“Cambodian economy on the road to recovery”

Cambodia’s economy is expected to recover steadily in 2022, mainly due to continued expansion in the manufacturing of garments and other products, the ASEAN+3 Macroeconomic Research Office (AMRO) said yesterday in its update. quarterly update.

He said high vaccination rates have made it easier for businesses to recover, especially in the service sector.

“The strong performance of the agricultural and manufacturing sectors partially mitigated the negative impact of the pandemic and helped push GDP growth to around 2.9% year-on-year in 2021, from a contraction of 3.1% in year-on-year in 2020,” the report said.

However, despite the Kingdom’s relatively open borders, the recovery in tourism is expected to continue at a slower pace, he said.

The recovery of tourism largely depends on the global pandemic situation and the recovery of international and regional tourism, the report points out. Inflation, which remained stable at 2.9% year-on-year in 2021, is expected to increase in 2022 due to higher oil prices, although pork, fish and seafood prices are expected to decline with an expected increase in domestic supply.

“Strong exports in 2021 were driven by agriculture, apparel and non-apparel manufactured goods, as Cambodia benefited from strong external demand, particularly from the United States. Meanwhile, imports rebounded for most major products after the 2020 contraction,” the report highlights.

However, the current account deficit is estimated to have widened in 2021 to around 40% of GDP (20% excluding gold) due to weak remittances and the impact negative on tourism.

He pointed out that the current account deficit should have been partially offset by steady inflows of foreign investment. “Thus, Cambodia is estimated to have recorded an overall balance of payments deficit in 2021, leading to a reduction in international reserves. Nevertheless, external buffers remain large at $20.3 billion, equivalent to 7.9 months of imports of goods and services at the end of December 2021,” AMRO said.

With monetary policy remaining accommodative, liquidity remained abundant in 2021. Credit growth picked up across a wide range of sectors in 2021, exceeding 20% ​​since May 2021, despite rising community cases of Covid-19 . Bad loans remained weak at 2.4%, while the reopening of the economy led to a steady decline in restructured loans.

“The National Bank of Cambodia (NBC) has provided timely and welcome advice to banks on assessing the creditworthiness of increasing provisioning for restructured loans,” he said.

The report highlighted that fiscal policy continued to be expansionary in 2021, with the fiscal deficit rising to 9.2% of GDP from 5.3% of GDP in 2020. In response to the community outbreak of infections in 2021 , the government nearly doubled its Covid -19 package of interventions to $1,291 million, with the bulk allocated to treating and preventing Covid-19, while also increasing the budget for cash transfers to the poor.

Public debt is also estimated to have increased slightly to 34.6% of GDP at the end of 2021, from 33.8% at the end of 2020, as Cambodia dipped into its budgetary reserves to finance the deficit.

He also warned that risks of a large outbreak of new virus variants remain, which could derail the economic recovery.

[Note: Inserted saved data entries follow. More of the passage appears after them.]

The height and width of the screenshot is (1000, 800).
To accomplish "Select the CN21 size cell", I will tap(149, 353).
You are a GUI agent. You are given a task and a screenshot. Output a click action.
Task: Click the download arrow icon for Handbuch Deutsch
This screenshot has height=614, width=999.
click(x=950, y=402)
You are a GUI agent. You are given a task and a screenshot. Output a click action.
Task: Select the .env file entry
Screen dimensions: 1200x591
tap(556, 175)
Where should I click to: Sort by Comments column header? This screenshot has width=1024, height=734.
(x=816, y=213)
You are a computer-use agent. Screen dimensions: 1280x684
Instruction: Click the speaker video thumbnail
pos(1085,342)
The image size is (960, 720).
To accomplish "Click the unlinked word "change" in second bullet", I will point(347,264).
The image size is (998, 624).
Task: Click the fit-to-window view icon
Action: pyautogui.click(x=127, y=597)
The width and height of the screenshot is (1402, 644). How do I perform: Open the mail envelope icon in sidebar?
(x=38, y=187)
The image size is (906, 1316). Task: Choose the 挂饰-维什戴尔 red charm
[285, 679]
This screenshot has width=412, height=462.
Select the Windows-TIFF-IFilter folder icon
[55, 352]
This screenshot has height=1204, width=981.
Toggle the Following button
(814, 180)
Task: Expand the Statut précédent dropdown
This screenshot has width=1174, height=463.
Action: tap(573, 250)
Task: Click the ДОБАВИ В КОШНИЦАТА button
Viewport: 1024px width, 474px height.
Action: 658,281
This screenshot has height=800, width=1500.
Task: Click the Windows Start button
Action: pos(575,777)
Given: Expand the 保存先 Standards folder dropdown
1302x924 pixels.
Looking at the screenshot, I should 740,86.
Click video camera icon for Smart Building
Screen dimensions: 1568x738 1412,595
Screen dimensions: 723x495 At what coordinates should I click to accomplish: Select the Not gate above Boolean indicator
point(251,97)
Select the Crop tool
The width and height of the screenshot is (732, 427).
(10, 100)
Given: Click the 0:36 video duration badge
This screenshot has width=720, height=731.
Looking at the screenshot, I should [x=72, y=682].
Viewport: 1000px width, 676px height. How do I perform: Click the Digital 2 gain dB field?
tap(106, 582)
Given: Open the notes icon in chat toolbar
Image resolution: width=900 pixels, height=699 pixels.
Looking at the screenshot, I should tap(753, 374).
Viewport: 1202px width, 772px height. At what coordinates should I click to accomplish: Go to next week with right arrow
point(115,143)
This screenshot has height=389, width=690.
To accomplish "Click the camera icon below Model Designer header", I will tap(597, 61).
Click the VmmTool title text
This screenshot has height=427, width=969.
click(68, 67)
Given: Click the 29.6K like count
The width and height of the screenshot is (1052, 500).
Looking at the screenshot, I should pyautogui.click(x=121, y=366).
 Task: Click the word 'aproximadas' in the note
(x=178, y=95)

“A slow and uneven recovery, coupled with economic scarring, can negatively impact businesses and households, leading to higher NPLs. The economic damage caused by the prolonged pandemic may result in permanent job losses and business closures, potentially leading to deterioration in the quality of outstanding loans.

According to AMRO’s projections, NPLs could increase by 1 percentage point from current levels if regulatory forbearance is lifted. However, a larger than expected shock could push NPLs higher, clouding the outlook for economic recovery.

In addition, shrinking fiscal space could limit the government’s ability to provide support should infections spike again, he warned.

“With a $1.7 billion reduction in government savings to help fund the stimulus budget in 2020-21, government savings that can be tapped for discretionary spending have shrunk by almost a third compared to at their pre-pandemic levels,” he noted.

“This steady decline in fiscal savings could limit the government’s ability to provide countercyclical support going forward, especially given the continued risk of new waves of infections from new virus variants. Reduced tax revenue compared to pre-pandemic trends has also made it more difficult to rebuild fiscal reserves,” the report adds.